» **RECORDS SHOWN**
──────────────────────────────
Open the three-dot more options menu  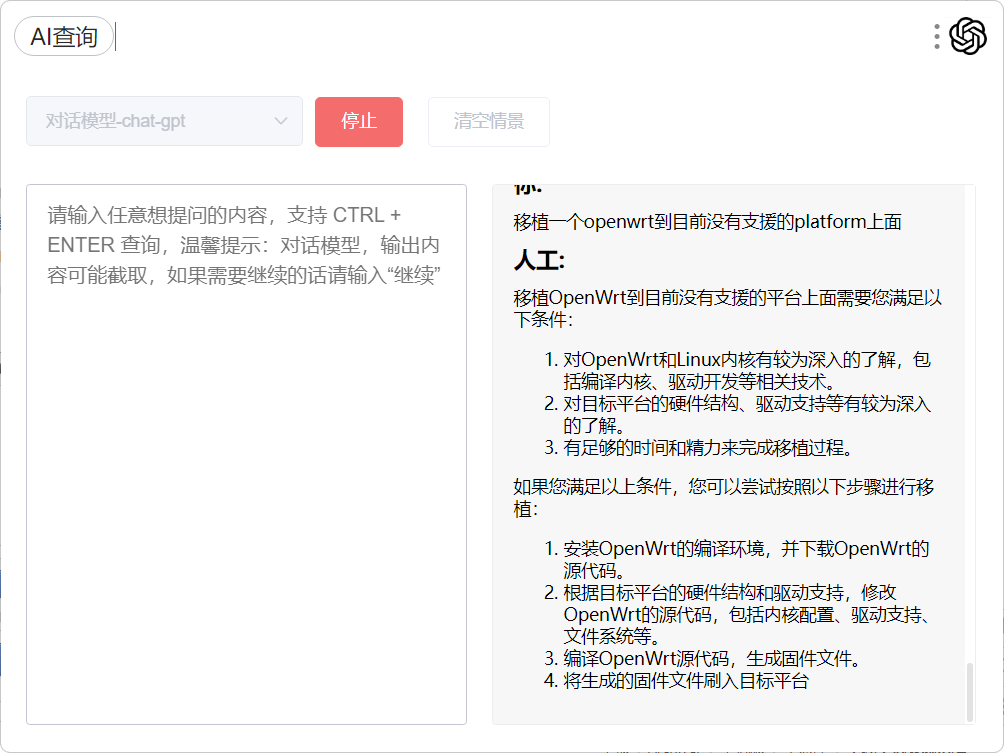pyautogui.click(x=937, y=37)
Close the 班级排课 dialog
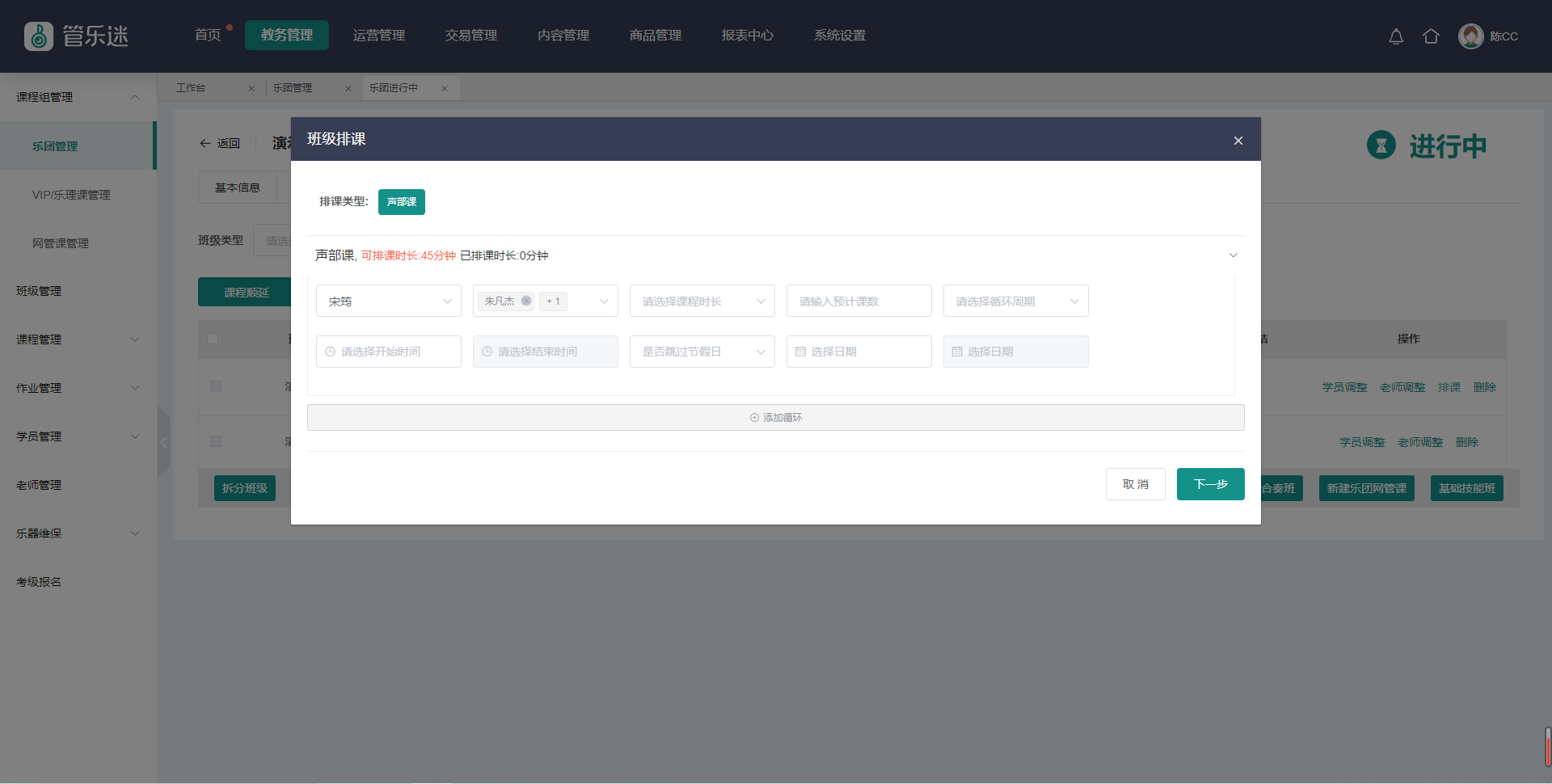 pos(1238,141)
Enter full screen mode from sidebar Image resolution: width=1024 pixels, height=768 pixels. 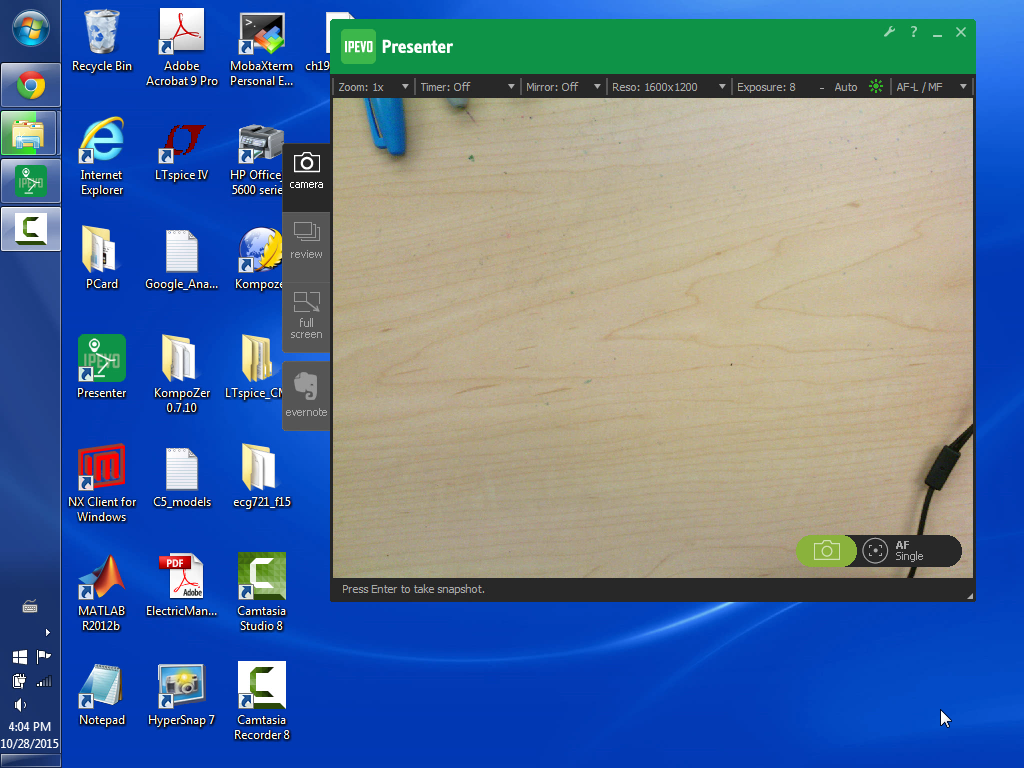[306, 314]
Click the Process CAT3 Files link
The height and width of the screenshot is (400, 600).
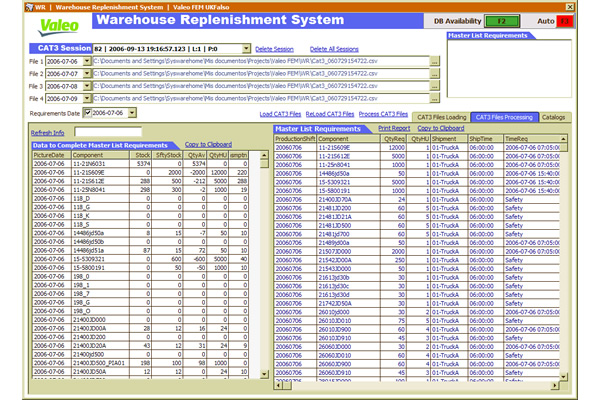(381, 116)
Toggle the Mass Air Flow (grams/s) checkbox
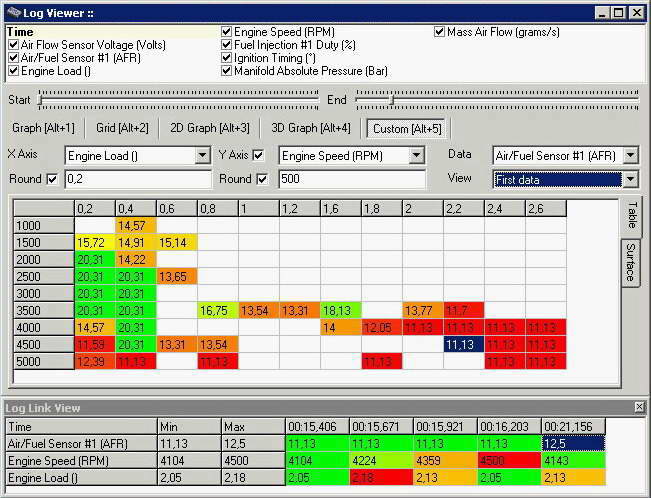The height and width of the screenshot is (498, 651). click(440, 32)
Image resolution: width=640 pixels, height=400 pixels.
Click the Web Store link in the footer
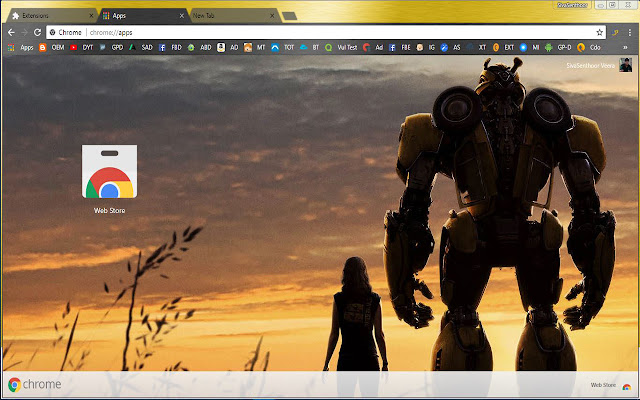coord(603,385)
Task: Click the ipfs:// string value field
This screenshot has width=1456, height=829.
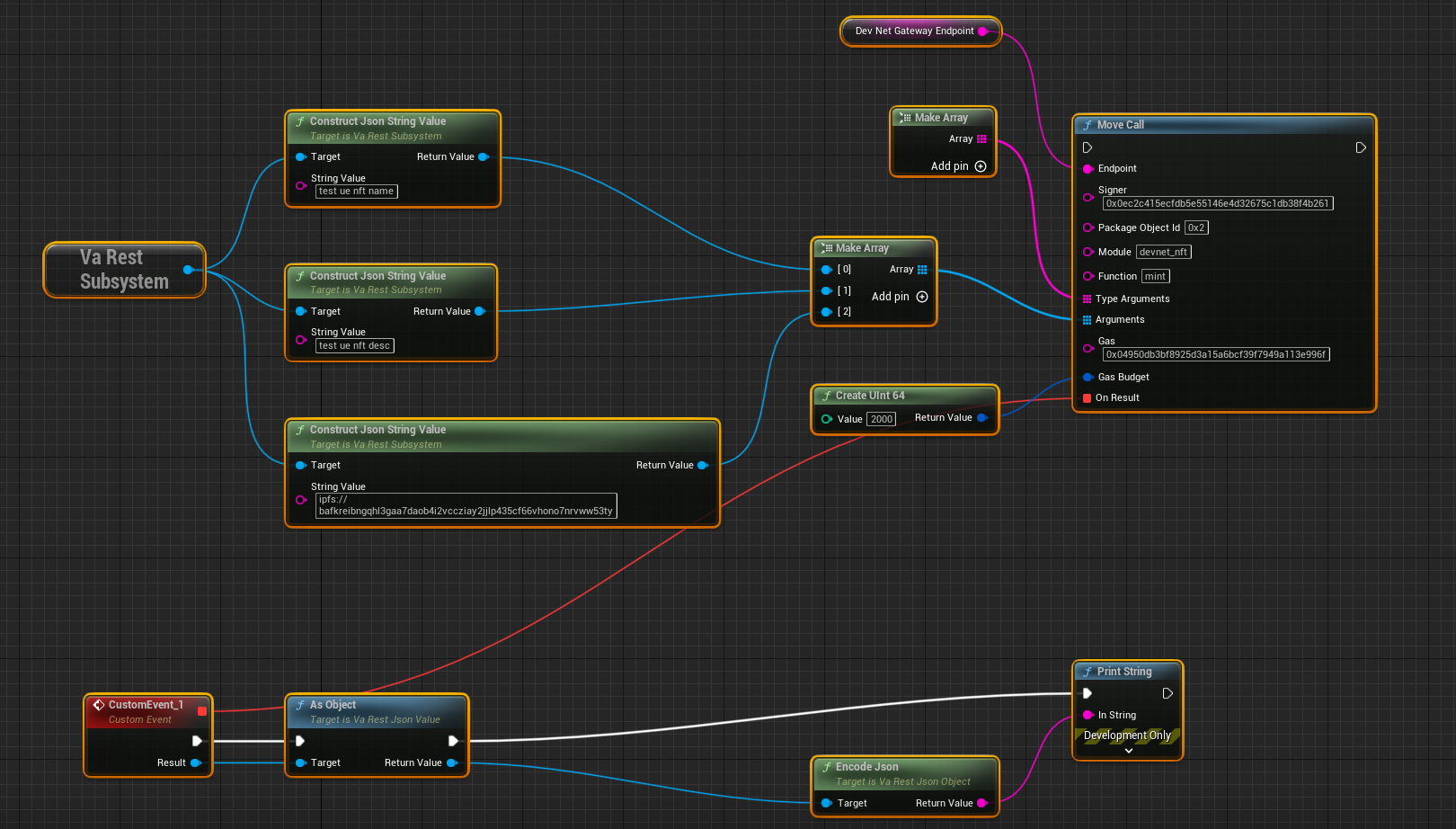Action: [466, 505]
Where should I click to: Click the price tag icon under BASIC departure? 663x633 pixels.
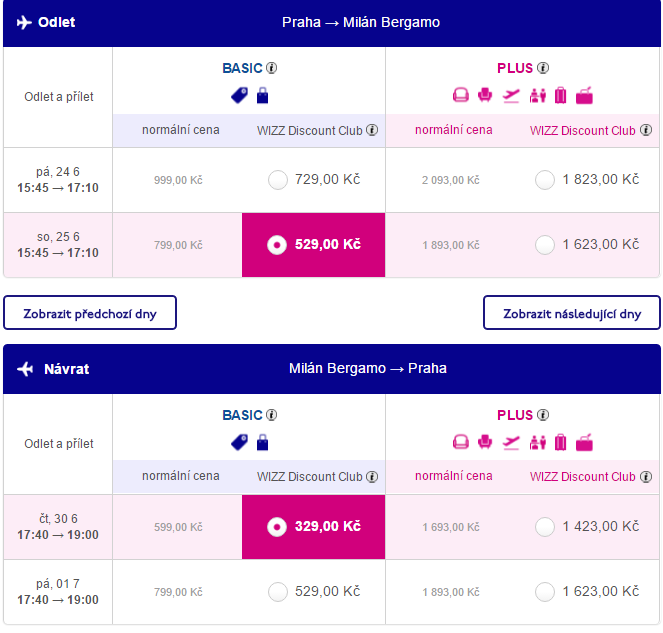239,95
──────────────────────────────
» **DIRECTIONS**
Extract exactly the lines from the one containing "Image resolution: width=640" through the last line of the records above, both included, and leave out the pictures.

» **RESULT OF THIS TASK**
Image resolution: width=640 pixels, height=400 pixels.
Click the Web Store link in the footer
coord(603,385)
Task: Click the ipfs:// string value field
This screenshot has width=1456, height=829.
Action: [466, 505]
Where should I click to: Click the price tag icon under BASIC departure? 663x633 pixels.
239,95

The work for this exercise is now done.